The Three-Year Rule test requires that the tax return must have been due at least three years before the date you plan to file for bankruptcy. Further, the three year rules begins at the end of any extensions you were granted for that year’s taxes. The Two-Year Rule test requires that the tax return must have been filed at least two years before the date you file for bankruptcy. Lastly, the 240-Day Rule test requires that the taxes must have been assessed a minimum of 240 days before the bankruptcy filing date. The 240 days begin after any extensions of time due to negotiations or settlement talks.
Bankruptcy May Not Be the Answer
There are several instances where tax debt cannot be discharged, however, for some of these instances it varies court to court. Most bankruptcy courts will not discharge tax debt if you failed to file a tax return and the IRS filed a substitute return on your behalf. If a tax return was filed fraudulently or the taxpayer is guilty of evading the various tax laws, the debts can’t be discharged.
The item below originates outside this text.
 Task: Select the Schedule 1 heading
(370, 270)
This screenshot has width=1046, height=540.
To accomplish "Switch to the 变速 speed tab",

The most common reason tax debts can’t be discharged is due to tax liens. If the IRS or other state tax authority files a lien against your property before you file for bankruptcy the tax debt associated with the lien will not be discharged. The tax lien gives the lien holder an interest in the property the tax lien is attached to, and the IRS has the authority to sell the property to pay the debt. That being said, if you file for bankruptcy before the lien takes effect, that tax debt may be dischargeable.
Because timing is of the essence when hoping to discharge tax debt, it is vital to seek the assistance of a qualified bankruptcy attorney. This is for two reasons, one the bankruptcy attorney will be able to evaluate and maximize the effectiveness of your bankruptcy filing. And two, seeking professional assistance will reduce the likelihood of making pricey and permanent errors.